Perspectives : l’avenir n’est pas tout rose
Le début d’année 2022 n’annonce pas de grandes améliorations sur le marché du porc. Les cours des matières premières végétales restent hauts, soutenant le prix de l’aliment. Ce marché reste très tendu. Concernant les cours du porc, pour qu’ils remontent il faudrait que le marché soit tiré par une reprise de la demande. Cette reprise n’est pas attendue à court terme au niveau chinois, peut être vers d’autres pays d’Asie mais de quelle ampleur ? Si la demande ne progresse pas, seule une baisse de l’offre pourrait alléger le marché européen. Mais à quel prix ? Aujourd’hui, nous observons des baisses de cheptel en Europe centrale (particulièrement en Allemagne) causées par des arrêts d’éleveurs. On s’attend donc à une moindre offre dans plusieurs pays de l’UE qui pourrait toutefois se heurter à la hausse de la production espagnole (très compétitive) d’une part et les stocks de viande congelée (en ces temps de commerce difficile, les entreprises en profitent pour stocker) d’autre part.

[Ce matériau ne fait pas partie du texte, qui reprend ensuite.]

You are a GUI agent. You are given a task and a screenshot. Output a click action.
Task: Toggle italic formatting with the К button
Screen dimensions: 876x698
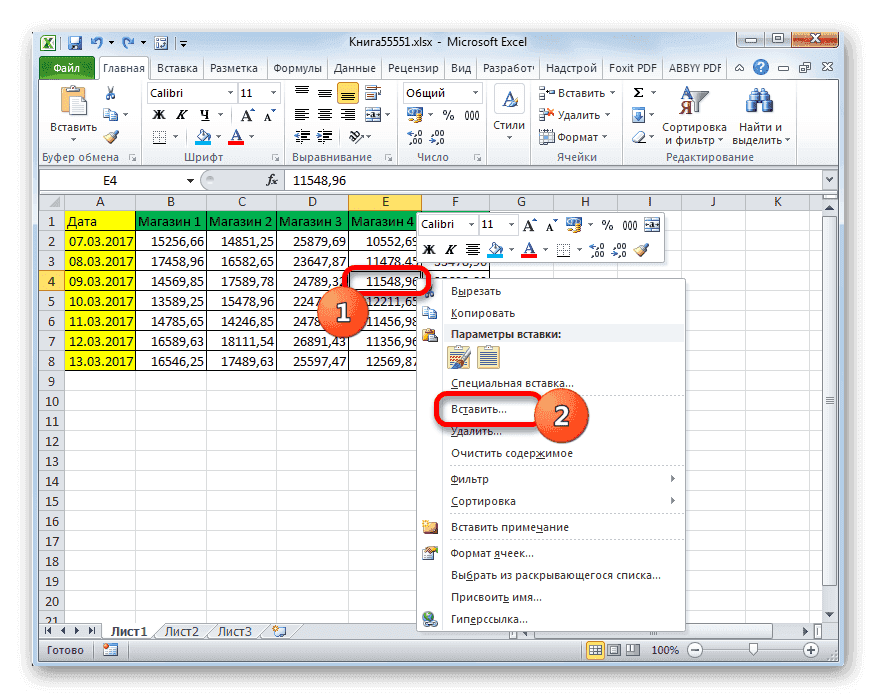tap(181, 114)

Autre nouvelle préoccupante pour le marché de l’UE : l’arrivée de la FPA en Italie. L’Italie n’est pas un grand pays exportateur. Cependant, l’Italie importe de la viande et réexporte des produits transformés. Ces flux devraient être affectés et perturber le marché de l’UE.

Du positif
Quelques avancées positives sont toutefois à noter. A partir du 1er mars 2022, il sera obligatoire d’indiquer l’origine de la viande (pays d’élevage et pays d’abattage) servie en restauration hors domicile, ce qui devrait favoriser la consommation de porcs français. Egalement, la France a réussi à faire reconnaître par la Chine le principe de régionalisation de la production en cas de FPA sur le territoire français (ce qui n’a pas été obtenu par l’Allemagne). Dans le même temps, la filière doit s’organiser pour mettre en place la loi Egalim 2, notamment avec la mise en application de la contractualisation pour les porcs mâles castrés à compter du 1er janvier 2022.
Comme dans d’autres pays de l’UE, la France a annoncé un plan d’urgence pour la filière porcine afin d’aider les éleveurs en difficultés.